Recently, the Dodd-Frank Act expanded the CFTC’s regulatory authority so that it also covered a “swap,” which is defined as “an agreement, contract, or transaction . . . that is a[n] . . . option of any kind that is for the purchase or sale, or based on the value, of 1 or more . . . financial or economic interests of any kind. . . .” 7 U.S.C. § 1a(47)(A)(i) (italics added). Banc de Binary conceded that this new language applied to their binary options and did not move to dismiss Count II of the CFTC complaint.
Indeed, binary options do appear to be “based on the value” of commodities or stocks because they exercise based on the rise or fall in the asset value, even if they are not priced and do not pay out in a way that corresponds with the actual value of the underlying asset. CFTC regulation over swaps became effective on October 12, 2012. Still, if Banc de Binary is right that binary options are subject to CFTC regulation as swaps but not options, then they may escape liability for U.S. activity before October 12, 2012.

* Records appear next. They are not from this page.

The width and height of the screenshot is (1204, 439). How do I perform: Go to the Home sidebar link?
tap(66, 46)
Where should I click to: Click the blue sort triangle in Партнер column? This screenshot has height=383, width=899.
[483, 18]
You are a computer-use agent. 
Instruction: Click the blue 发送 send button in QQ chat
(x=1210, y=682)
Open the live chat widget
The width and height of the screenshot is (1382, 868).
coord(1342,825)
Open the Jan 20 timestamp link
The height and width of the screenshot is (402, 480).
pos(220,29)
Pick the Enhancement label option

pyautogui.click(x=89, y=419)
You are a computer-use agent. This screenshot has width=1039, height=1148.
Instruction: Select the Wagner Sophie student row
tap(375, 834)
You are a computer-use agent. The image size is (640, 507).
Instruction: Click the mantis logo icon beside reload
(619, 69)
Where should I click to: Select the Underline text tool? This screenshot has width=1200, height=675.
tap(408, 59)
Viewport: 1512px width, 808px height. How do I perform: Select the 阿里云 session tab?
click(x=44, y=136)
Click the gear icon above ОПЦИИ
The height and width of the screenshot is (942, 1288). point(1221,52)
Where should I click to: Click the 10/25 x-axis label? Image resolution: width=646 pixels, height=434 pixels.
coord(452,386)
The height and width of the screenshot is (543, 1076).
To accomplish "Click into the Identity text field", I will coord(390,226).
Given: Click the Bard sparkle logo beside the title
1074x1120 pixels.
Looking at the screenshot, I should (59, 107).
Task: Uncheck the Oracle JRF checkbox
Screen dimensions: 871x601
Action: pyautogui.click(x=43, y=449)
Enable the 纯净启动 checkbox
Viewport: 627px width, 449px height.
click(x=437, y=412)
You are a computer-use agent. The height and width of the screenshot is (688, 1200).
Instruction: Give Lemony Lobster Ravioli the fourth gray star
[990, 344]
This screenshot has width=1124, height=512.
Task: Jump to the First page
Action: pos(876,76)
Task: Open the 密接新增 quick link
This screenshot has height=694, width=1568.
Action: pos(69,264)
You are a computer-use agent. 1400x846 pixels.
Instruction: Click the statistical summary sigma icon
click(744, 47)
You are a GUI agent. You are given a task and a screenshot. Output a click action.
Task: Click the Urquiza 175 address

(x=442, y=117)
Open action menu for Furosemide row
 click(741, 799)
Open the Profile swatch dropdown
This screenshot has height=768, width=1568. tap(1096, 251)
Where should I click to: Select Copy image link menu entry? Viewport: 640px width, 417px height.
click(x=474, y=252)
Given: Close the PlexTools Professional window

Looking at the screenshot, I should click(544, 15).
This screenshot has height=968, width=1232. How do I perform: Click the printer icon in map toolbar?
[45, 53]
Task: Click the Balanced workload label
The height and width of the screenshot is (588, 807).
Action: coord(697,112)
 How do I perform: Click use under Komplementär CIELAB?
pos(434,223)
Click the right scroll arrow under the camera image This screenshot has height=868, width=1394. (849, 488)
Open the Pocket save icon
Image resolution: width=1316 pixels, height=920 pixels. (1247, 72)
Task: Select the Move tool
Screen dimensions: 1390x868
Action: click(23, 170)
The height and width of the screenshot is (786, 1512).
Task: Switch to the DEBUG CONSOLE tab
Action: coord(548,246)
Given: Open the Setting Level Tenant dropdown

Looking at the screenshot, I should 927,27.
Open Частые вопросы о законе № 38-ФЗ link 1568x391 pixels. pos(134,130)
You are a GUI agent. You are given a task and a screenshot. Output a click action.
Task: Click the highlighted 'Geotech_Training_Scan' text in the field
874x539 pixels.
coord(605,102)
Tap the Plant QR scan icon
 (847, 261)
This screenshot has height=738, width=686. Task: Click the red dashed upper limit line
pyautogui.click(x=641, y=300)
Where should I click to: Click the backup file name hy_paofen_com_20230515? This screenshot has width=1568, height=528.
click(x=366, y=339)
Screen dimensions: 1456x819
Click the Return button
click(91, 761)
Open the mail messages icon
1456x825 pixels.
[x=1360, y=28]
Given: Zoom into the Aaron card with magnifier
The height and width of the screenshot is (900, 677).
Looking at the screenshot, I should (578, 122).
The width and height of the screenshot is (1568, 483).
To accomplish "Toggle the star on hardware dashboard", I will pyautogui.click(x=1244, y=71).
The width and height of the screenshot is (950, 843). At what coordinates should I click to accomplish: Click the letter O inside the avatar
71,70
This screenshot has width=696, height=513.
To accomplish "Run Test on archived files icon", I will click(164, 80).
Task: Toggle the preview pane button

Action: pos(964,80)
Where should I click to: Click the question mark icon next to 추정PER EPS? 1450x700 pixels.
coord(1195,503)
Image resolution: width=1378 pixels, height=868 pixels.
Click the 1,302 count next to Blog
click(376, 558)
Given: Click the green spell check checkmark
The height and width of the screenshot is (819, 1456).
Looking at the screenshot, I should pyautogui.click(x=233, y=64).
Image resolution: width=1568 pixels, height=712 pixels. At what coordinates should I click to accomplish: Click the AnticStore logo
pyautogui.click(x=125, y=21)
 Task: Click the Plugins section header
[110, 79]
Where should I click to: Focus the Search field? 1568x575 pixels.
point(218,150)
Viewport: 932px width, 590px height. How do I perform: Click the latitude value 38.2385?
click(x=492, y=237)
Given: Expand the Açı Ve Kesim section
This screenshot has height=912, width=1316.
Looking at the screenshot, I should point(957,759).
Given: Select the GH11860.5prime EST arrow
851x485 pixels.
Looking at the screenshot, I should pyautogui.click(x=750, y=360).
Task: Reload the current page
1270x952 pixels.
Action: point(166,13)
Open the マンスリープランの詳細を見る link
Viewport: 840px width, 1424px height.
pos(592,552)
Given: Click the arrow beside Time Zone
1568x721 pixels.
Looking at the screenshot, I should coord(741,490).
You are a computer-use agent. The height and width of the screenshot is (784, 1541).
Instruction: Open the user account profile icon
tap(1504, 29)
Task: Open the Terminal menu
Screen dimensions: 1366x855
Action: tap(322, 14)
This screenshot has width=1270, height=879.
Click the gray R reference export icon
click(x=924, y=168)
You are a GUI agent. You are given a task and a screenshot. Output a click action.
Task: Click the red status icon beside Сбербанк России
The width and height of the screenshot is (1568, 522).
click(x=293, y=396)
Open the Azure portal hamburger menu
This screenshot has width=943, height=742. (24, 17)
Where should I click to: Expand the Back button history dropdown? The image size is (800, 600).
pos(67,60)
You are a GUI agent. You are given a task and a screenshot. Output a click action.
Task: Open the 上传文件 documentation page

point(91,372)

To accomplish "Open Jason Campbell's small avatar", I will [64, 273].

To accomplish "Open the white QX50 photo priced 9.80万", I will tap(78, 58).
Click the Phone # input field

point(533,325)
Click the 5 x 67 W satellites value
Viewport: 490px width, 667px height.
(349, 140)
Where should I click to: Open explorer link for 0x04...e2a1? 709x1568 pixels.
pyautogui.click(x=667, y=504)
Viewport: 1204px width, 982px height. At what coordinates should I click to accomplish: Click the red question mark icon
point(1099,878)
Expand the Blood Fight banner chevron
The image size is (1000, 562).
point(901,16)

Banc de Binary also moved to dismiss Count III, which alleged that its bonus program (whereby new deposits into a customer’s account would be matched) illegally offered leveraged, margined, or financed transactions. According to Banc de Binary, binary options purchased with bonus funds were not leveraged, margined, or financed, because in no event would the customer “be liable for losses in an amount that exceeded his or her deposit.” Motion to Dismiss at 11.
According to a recent Scheduling Order and Joint Status Report, motions for summary judgment are due in two months and are likely to resolve disputes that remain after Banc de Binary’s Motion to Dismiss is decided.